Older children are given classroom chores to learn responsibility and prepare them for kindergarten. During the holiday season, the school has the children share their family traditions to educate the children about multiple religions and customs.

There are also smart boards in the classrooms for the older children so that they are familiar with the technology by the time they reach kindergarten. The children don't watch the screens for more than 20 minutes a day, which is the Academy of Pediatrics' recommended limit for young children. 

The Fords have an office at the front of the building near the infant and pre-kindergarten rooms so that they are accessible and available to help out in the infant room if needed. 

Nancy Ford and her husband, Chuck also own The Gymnastics Training Center in Simsbury.

The teachers make their own lesson plans that align with both Goddard and state common core standards. Student progress is evaluated at The Goddard School through a standardized test called the Children's Progress Academic Assessment that is "play-based" and "computerized," Nancy Ford said. 

For safety purposes, the Farmington school has a lobby area with a locked entrance to the rest of the school. Parents can enter using a biometric hand scanner and appointments are encouraged. People without an appointment are asked to show a license or photo identification. Visitors sign in and out upon visiting the school.

Parents are kept well informed about their children's activities throughout the day, both in a schedule posted outside the classroom and reports sent to them daily and photographs. 

"We have an open door policy, so they're welcome to stop in as often as they'd like," Pratt said. 

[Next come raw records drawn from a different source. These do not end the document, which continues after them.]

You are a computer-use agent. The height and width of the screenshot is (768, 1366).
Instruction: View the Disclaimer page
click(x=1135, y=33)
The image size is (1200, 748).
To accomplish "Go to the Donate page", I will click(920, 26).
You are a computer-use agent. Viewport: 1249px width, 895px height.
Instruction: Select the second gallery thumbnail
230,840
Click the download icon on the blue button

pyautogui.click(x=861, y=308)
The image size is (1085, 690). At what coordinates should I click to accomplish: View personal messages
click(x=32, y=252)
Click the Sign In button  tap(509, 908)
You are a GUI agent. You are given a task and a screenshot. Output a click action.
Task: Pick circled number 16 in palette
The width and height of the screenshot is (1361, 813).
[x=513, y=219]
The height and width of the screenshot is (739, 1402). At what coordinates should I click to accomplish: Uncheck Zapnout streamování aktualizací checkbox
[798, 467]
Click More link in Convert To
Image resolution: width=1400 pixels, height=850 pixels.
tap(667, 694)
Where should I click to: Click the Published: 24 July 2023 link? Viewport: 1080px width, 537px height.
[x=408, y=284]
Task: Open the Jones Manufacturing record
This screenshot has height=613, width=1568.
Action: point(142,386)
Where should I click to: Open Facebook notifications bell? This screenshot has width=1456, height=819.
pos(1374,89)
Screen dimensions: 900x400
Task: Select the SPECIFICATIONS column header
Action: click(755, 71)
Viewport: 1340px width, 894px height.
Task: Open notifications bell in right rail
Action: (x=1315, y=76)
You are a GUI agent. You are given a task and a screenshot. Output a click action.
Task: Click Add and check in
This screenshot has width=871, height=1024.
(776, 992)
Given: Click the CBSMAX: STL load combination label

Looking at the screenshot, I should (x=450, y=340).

The school is one of a handful of Goddard schools in the state and one of 405 schools in about 39 states. The other Connecticut sites are in Brookfield, Orange, Danbury and Glastonbury. The schools have the support of an education advisory board with educators and people knowledgeable about early childhood development. 

The brand has applied to open another site in Avon, but that is not finalized. It would have a different owner.

The school is located at 6 Bridgewater St. in the business plaza across from The Wood N' Tap. More information is available on The Goddard School website.